Breathe darling. This is just a chapter. It’s not your whole story.
S.C. Lourie
When I remember of the darkest points in my marriage, I think of laying in bed, by myself, in the dark, with my phone in hand, tears drying after an uncontrollable cry over something I couldn’t quite put my finger on.
During those times, when I felt trapped in this deep, dark place, I started an album on my phone where I’d save uplifting quotes I found online.
As I scrolled through Facebook or Instagram, I’d save or screenshot quotes that made me pause.
I called the album “Reminders.” Reminders that I wasn’t crazy. Reminders of who I was and who I could be.
I found that a few friends tended to share great quotes. I also followed some uplifting lifestyle pages that shared things that spoke to me. I’d hold my finger down on the photo gently, saving it to my little collection, or press the two buttons on my phone to snap a screenshot.
SNAP.
Those screenshots gave me a tiny sparkle of hope. They were this little piece of frayed string that I could cling to each day as I was going through the darkest, hardest part of my marriage, trying to grasp for the permission to leave.
They gave me just a hint of truth.
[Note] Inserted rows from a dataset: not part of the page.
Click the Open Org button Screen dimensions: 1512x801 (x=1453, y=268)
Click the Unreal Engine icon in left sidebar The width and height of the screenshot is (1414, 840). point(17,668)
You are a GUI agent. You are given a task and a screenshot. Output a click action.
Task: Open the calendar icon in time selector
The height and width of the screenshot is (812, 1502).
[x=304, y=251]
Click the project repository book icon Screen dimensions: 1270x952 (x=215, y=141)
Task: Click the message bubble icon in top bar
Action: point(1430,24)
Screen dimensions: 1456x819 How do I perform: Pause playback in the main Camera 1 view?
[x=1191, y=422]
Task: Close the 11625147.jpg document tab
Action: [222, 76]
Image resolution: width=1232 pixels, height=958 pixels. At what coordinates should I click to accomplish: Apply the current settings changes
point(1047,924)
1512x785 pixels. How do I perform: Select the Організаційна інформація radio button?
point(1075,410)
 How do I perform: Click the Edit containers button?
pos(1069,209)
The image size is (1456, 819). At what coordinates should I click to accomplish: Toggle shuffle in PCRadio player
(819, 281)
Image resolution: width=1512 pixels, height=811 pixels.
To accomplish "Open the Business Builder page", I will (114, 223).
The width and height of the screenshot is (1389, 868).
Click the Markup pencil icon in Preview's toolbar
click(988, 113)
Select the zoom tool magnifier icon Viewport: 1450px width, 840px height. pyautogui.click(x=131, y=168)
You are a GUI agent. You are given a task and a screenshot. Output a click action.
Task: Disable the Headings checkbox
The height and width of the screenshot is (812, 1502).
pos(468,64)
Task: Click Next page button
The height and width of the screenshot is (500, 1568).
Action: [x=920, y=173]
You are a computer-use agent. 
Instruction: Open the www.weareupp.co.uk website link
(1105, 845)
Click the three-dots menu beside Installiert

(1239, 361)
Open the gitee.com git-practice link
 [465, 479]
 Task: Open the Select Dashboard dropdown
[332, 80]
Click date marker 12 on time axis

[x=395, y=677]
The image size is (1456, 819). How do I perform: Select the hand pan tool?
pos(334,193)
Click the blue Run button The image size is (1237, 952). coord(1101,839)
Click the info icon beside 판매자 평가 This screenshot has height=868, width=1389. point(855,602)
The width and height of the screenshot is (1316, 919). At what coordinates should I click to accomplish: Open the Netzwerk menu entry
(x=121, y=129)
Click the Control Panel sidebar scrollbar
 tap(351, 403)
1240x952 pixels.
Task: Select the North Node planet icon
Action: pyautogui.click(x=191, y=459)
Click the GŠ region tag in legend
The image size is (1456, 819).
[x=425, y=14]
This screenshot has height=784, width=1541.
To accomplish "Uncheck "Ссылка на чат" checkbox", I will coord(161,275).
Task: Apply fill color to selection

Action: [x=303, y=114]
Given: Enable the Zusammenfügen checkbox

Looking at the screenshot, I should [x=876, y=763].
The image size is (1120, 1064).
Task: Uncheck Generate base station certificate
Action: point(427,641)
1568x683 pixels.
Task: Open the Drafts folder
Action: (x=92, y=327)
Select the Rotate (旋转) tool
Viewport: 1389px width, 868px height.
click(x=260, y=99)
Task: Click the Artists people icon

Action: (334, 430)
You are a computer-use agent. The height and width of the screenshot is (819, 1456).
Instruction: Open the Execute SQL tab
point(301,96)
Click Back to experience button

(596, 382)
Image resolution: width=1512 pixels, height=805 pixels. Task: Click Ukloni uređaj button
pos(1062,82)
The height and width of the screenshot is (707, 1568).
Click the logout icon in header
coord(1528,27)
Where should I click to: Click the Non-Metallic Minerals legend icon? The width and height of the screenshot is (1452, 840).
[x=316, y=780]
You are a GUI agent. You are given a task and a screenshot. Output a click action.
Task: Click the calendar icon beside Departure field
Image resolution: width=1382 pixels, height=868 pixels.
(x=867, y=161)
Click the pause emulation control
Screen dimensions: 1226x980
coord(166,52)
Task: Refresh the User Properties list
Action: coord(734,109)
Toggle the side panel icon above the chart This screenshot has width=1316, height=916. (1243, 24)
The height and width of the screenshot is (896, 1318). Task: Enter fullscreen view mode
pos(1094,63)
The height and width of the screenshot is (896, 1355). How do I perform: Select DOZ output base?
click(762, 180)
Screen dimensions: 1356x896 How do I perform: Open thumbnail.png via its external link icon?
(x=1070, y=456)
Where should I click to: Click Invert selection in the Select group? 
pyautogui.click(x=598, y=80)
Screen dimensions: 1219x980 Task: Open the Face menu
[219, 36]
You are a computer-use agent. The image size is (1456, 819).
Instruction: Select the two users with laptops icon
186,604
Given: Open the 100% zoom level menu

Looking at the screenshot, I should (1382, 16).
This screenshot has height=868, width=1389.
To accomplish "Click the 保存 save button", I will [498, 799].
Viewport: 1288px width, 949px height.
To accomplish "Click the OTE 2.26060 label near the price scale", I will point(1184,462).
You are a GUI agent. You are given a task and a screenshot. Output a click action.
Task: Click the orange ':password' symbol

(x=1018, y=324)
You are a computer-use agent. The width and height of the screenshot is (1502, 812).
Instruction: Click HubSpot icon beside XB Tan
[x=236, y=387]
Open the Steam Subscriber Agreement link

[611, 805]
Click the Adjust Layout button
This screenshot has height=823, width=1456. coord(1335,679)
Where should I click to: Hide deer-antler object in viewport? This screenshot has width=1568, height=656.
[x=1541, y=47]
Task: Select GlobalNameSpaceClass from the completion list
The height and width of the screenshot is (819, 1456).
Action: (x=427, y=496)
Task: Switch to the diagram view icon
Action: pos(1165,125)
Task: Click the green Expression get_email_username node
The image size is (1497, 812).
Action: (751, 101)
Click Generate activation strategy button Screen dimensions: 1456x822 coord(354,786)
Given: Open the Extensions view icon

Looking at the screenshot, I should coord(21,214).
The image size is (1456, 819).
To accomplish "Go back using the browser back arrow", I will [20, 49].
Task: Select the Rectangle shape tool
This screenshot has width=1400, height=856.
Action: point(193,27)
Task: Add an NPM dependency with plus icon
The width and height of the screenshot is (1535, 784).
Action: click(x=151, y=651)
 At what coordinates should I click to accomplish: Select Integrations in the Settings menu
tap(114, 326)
The tiniest reminder that maybe I wasn’t completely crazy.
Because I couldn’t find truth in myself. I couldn’t trust myself. I had no idea what was true anymore. I couldn’t even trust my friends and family closest to me because, of course, they were biased and would support me no matter what…at least that’s where my mind was at that time.
But looking through that album at night, blue light flooding my face and keeping me awake, I knew that someone else wrote these little quotes, and it meant that someone else out there, who didn’t even know me, knew I was going through this hell. That this was actually hell, and I wasn’t crazy.
They were strangers far far away on the internet, but they breathed that little bit of life-saving air into me on the days when I thought I wouldn’t find the strength to get through the day. Those little quotes calmed my mind just enough on those hard nights so I could sleep barely enough to wake up, roll out of bed and get to work in the morning.
Those quotes are now scattered throughout the story I share, as guides. If you can’t find a moment to read, grab one of these quotes and remind yourself: you’re NOT crazy. Our feelings are true and real. And so. SO many of us have been right where you’re standing.
This is only a chapter. It is NOT our whole story.